--- BEGIN ---
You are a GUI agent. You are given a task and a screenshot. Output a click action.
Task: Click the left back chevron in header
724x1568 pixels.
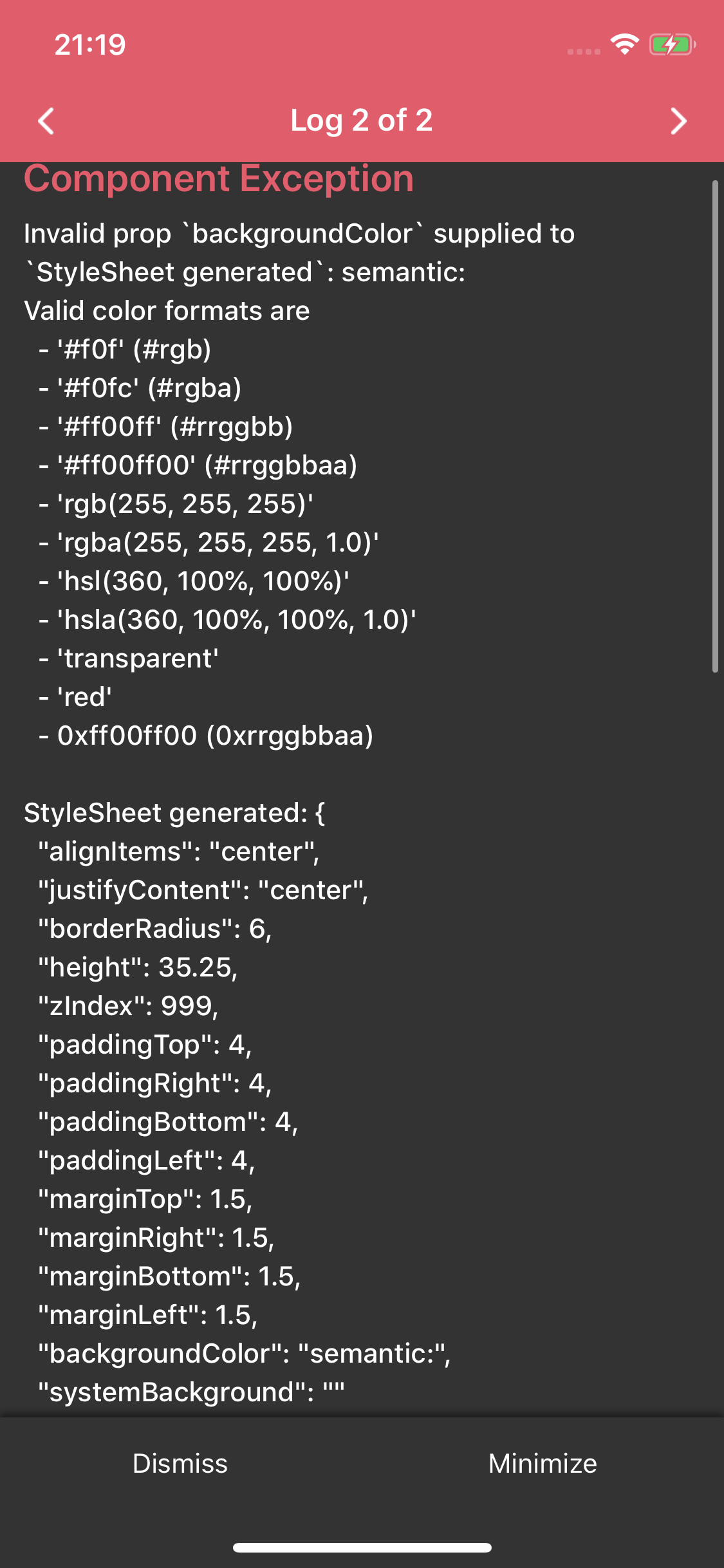click(x=45, y=120)
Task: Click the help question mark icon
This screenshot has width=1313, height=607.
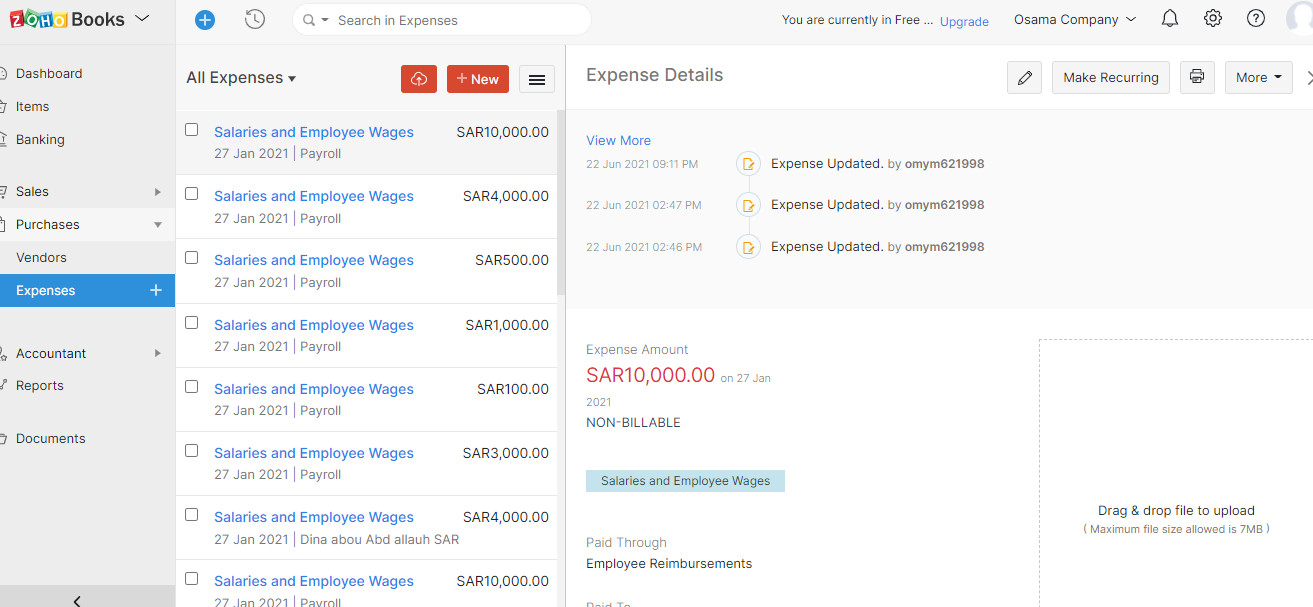Action: coord(1256,19)
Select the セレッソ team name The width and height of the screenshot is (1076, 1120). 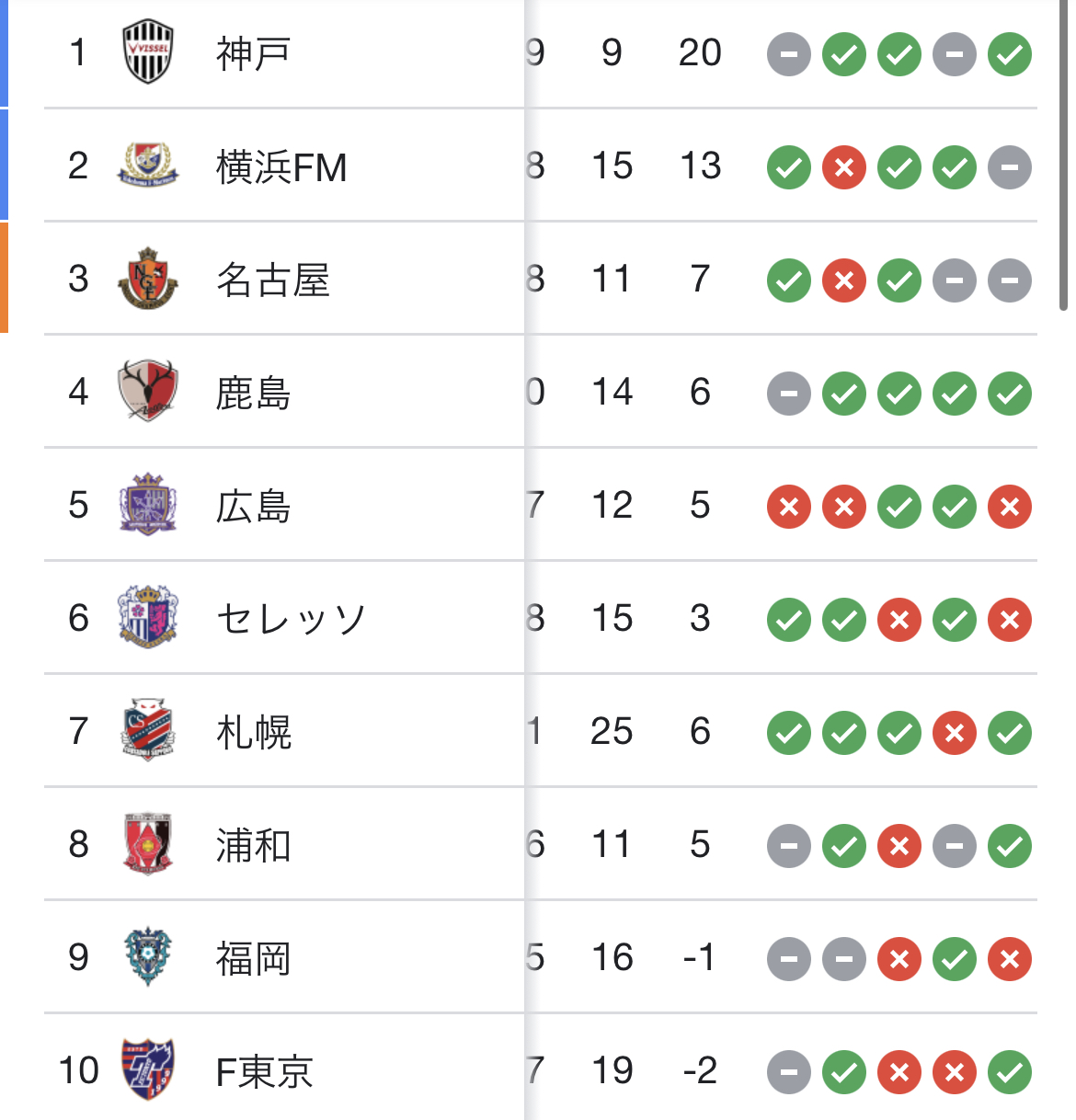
--- END ---
Please rewrite the data above, changing every "screenshot" to "screen capture" and keeping everything else the same. Leave out the pictures.

You are a GUI agent. You are given a task and a screen capture. Output a click action.
Task: Click the left back chevron in header
724x1568 pixels.
click(x=45, y=120)
Task: Click the help question mark icon
This screen capture has width=1313, height=607.
Action: coord(1256,19)
Select the セレッソ team name The width and height of the screen capture is (1076, 1120). 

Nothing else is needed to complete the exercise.